[Tarea]
Sigue el texto sobre las lecturas grabadas para Vaso Roto y la Asociación Colegial de Escritores de España justo desde donde se corta.

[Texto dado]
La editorial Vaso Roto celebró el Día Mundial de la Poesía reuniendo una serie de lecturas de autores a los que hubiera publicado, y los poemas que leyéramos habían de pertenecer, comprensiblemente, a alguno de esos libros. Volví a grabarme aquí con el móvil y con la dichosa luz que apergaminaba la imagen, aunque la buena gente de Vaso Roto se abstuvo, a diferencia de Juan, de hacer ningún comentario. Los breves poemas que leo constituyen una sección, "Escenas en un parque", del capítulo "Estampas del destierro", perteneciente a Muerte y amapolas en Alexandra Avenue, publicado en 2017: https://www.facebook.com/VasoRotoEdicionesMexico/videos/2840666566020468/.

La Asociación Colegial de Escritores de España, activamente dirigida por el poeta y escritor Manuel Rico, promovió —y sigue promoviendo— que sus asociados hablen, en la página web de la editorial, de algún libro que los haya marcado o que consideren de una importancia capital. Son píldoras de un par de minutos en las que no caben titubeos ni digresiones: se trata de elegir un libro y de razonar muy sintéticamente por qué lo hemos elegido. Yo me decanté por el Canto general de Pablo Neruda, un libro monumental para la literatura y para mí. Esto dije —ya sin molestas candilejas: había aprendido a grabarme con el ordenador— el 7 de abril: https://es-la.facebook.com/1442838859353108/videos/2250808248561667/

Vaso Roto volvió a demostrar la importancia que otorga a las redes sociales, y la habilidad con que las maneja, el Día del Libro. Ahora se trataba de leer algún poema —del libro o libros de la editorial— durante un cuarto de hora, en una cadena de ciento veinte minutos que empezaba con Sonia Bentancort y acababa con Aurelio Major, y en la que nos íbamos dando paso unos a otros. Celebré encontrarme con buenos amigos en esa cadena, como Javier Pérez Walias, María Ángeles Pérez López, Amalia Iglesias y el propio Aurelio. Leí dos poemas: el primero, en prosa, de Insumisión, publicado en 2013, sobre el poeta Ezra Pound; y el segundo, en verso, de Muerte y amapolas en Alexandra Avenue, sobre la experiencia de la soledad durante mi estancia de dos años y medio en Londres: https://www.facebook.com/VasoRotoEdicionesMexico/videos/d%C3%ADadellibrovr-con-eduardo-moga-autor-de-vaso-roto/529996617709070/?__so__=permalink&__rv__=related_videos.

[Datos extraídos]

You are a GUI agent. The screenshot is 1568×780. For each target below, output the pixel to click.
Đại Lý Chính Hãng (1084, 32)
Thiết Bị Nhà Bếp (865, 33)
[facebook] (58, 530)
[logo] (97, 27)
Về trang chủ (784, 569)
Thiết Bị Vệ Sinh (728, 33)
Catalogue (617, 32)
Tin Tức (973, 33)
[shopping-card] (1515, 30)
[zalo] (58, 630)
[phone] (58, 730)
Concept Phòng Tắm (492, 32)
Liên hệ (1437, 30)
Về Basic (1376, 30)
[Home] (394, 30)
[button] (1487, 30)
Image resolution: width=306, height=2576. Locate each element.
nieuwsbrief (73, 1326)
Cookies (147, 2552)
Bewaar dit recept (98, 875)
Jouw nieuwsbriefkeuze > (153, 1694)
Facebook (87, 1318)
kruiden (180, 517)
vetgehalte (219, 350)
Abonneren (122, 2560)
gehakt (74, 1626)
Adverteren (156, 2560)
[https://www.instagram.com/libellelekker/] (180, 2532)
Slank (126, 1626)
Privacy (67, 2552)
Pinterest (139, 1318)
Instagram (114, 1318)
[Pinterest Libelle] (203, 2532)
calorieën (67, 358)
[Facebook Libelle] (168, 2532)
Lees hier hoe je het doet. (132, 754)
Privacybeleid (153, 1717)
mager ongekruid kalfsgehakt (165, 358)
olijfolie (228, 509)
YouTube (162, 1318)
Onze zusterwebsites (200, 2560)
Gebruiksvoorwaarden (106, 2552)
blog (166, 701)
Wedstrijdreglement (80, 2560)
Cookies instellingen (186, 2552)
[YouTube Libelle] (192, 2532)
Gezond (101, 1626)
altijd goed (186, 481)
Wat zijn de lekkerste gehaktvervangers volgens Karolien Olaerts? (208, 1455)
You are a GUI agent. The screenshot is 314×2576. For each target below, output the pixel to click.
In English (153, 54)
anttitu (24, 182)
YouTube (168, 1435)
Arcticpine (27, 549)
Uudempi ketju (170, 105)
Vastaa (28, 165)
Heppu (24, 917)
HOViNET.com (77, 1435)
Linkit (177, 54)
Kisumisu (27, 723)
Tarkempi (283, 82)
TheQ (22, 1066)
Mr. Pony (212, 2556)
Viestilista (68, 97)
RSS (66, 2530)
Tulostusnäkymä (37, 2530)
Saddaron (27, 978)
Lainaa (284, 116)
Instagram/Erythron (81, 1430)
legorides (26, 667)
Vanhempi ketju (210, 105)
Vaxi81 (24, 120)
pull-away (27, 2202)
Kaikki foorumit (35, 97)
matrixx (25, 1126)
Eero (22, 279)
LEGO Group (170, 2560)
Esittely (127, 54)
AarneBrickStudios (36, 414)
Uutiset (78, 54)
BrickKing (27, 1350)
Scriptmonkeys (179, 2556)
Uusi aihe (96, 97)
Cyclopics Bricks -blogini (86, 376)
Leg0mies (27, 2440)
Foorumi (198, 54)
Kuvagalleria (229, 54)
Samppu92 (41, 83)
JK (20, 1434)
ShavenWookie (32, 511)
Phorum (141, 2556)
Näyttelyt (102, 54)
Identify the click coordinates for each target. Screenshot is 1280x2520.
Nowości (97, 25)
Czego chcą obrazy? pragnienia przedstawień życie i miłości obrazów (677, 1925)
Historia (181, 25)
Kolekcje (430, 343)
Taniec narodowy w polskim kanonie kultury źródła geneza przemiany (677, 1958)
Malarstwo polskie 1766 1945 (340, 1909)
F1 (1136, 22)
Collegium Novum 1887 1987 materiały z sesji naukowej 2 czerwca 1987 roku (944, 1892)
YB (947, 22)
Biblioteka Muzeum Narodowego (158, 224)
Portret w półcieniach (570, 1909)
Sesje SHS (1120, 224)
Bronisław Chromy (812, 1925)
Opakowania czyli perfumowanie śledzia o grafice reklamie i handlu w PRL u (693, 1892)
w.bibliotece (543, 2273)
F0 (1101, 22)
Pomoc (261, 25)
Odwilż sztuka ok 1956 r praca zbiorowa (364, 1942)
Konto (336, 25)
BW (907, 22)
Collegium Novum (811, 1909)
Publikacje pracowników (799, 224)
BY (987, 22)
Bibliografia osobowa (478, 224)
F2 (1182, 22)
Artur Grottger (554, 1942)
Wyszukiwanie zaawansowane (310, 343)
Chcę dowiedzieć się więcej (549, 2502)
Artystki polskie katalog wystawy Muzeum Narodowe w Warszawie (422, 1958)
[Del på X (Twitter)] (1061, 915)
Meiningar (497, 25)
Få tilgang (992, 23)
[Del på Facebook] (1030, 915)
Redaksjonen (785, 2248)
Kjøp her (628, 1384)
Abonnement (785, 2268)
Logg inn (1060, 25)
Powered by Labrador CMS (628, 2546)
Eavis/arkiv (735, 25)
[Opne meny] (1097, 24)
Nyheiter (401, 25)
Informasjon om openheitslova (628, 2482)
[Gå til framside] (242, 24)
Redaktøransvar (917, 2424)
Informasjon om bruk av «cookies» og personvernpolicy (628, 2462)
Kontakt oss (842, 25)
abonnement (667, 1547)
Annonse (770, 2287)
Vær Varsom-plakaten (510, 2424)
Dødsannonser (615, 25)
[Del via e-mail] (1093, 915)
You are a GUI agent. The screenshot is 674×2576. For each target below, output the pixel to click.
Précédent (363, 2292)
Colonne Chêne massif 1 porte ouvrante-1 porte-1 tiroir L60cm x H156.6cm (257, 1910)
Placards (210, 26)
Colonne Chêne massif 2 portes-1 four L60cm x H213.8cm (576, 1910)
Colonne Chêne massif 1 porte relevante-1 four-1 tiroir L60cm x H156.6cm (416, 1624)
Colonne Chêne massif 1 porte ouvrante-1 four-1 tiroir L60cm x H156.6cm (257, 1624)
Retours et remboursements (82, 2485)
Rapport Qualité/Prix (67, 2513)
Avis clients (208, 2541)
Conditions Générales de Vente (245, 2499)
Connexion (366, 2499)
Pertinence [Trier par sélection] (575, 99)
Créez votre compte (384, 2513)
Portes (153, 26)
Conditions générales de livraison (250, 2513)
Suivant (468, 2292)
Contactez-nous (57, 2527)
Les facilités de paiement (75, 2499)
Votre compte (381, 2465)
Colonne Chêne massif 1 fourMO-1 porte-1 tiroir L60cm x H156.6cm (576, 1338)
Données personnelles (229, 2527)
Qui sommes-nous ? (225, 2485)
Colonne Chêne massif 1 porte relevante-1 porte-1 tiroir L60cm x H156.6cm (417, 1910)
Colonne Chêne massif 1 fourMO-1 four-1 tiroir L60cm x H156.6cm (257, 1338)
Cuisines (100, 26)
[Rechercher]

[Respuesta]
Por fin, la diligente librería Enclave de Libros, de Madrid, ha lanzado la propuesta de PoesíaVoz, un "baúl de voces e ideas de poetas y editoriales en estado de alarma". Se trata de un archivo sonoro en el que figuran ya muchos excelentes poetas actuales, como Ada Salas, Miguel Ángel Curiel, Eduardo Milán, Alberto Chessa, Rosana Acquaroni, Jeannette Clariond, Enrique Falcón, Jorge Riechmann, Ernesto García López, Javier Lostalé, Miguel Casado, Miguel Ángel Muñoz Sanjuán, Chantal Maillard, Juan Carlos Mestre u Olvido García Valdés. Yo contribuyo con un poema de un libro inédito, Todo queda en nada, en el que aún estoy trabajando. No obstante, considero ese poema, "A veces me dan ganas de gritar", razonablemente acabado : https://drive.google.com/file/d/1MW0yQ4dcA4ULqVqji_dA4RC8MJ5urbjU/view.

(Aunque todavía no están en la Red, hoy mismo he aportado sendos poemas a otras dos iniciativas digitales: he leído el poema "Los burócratas", de Roque Dalton, para un homenaje que se le está preparando con ocasión del 85º aniversario de su nacimiento y el 45º de su asesinato; y he vuelto a seleccionar tres décimas de Décimas de fiebre para la fonoteca de reddoormagazine, de Copenhague, que recoge obras de poetas de todos los países e idiomas).